Собрание сочинений в трех томах. Том третий

А то что он, выполняя ее, давал нам не иллюстрации к публицистике, а живых людей со всей еще незавершенностью их духовного лица, со всей убедительностью их, хоть малейшего, искания правды, со всем страданием этих правых и неправых детей Божиих, — так в этом только особенно обнаруживается его христианская точка зрения на человека, а также его идеалистический реализм. Известно, что Достоевский сам причислял себя и к тому и к другому.

«Совершенно другие я понятия имею о действительности и реализме, чем наши реалисты и критики, — пишет он в 1868 году Майкову. — Мой идеализм — реальнее ихнего… Это–то и есть реализм, только глубже, а у них мелко плавает… Ихним реализмом — сотой доли реальных, действительно случившихся фактов не объяснишь. А мы нашим идеализмом пророчили даже факты… Не смейтесь над моим самолюбием, но я как Павел: «Меня не хвалят, так я сам буду хвалиться»» (28, кн. 2: 329).
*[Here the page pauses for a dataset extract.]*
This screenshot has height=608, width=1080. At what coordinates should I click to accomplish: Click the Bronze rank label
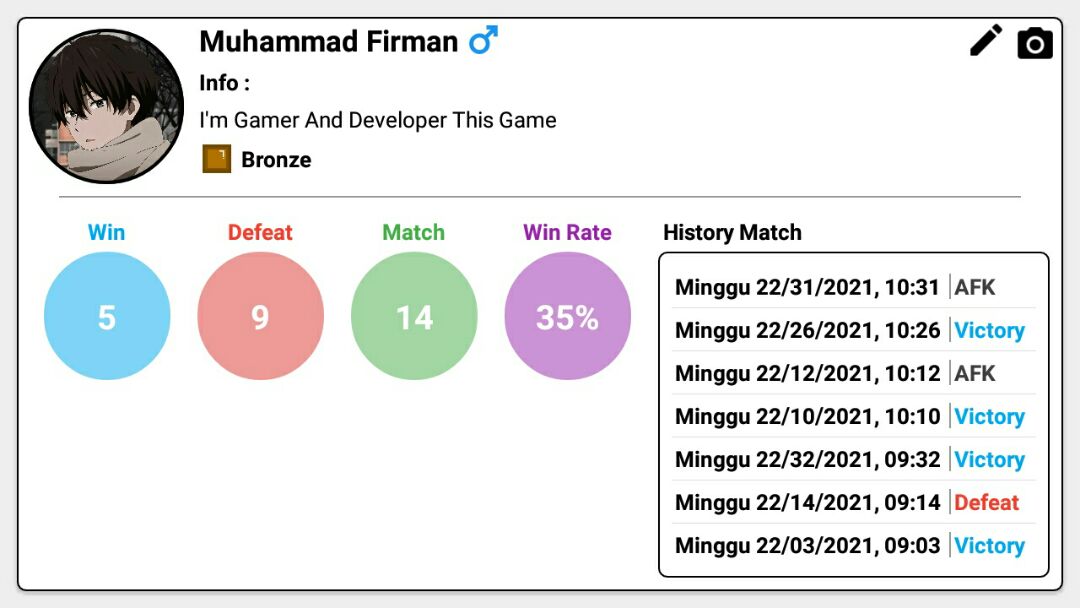(276, 160)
Починковская рассказывает, что ее знакомые литераторы «восхищались известной картиною Ге — «Тайная вечеря» — за ее «реализм», за то, что изображаемое в ней событие носит характер такой обыкновенности, как будто дело происходит в наши дни, в Петербурге, где–нибудь на Подьяческой, за ужином в складчину… все апостолы на картине — как будто современные «социалисты», Христос — по–нынешнему — «хороший, добрый человек, с экстатическим темпераментом»… А Достоевский говорил о той же картине: «1де же тут восемнадцать веков христианства? Где идея, вдохновлявшая столько народов, столько умов и сердец? Где же Мессия, обетованный миру Спаситель, — где же Христос?..»»[407] .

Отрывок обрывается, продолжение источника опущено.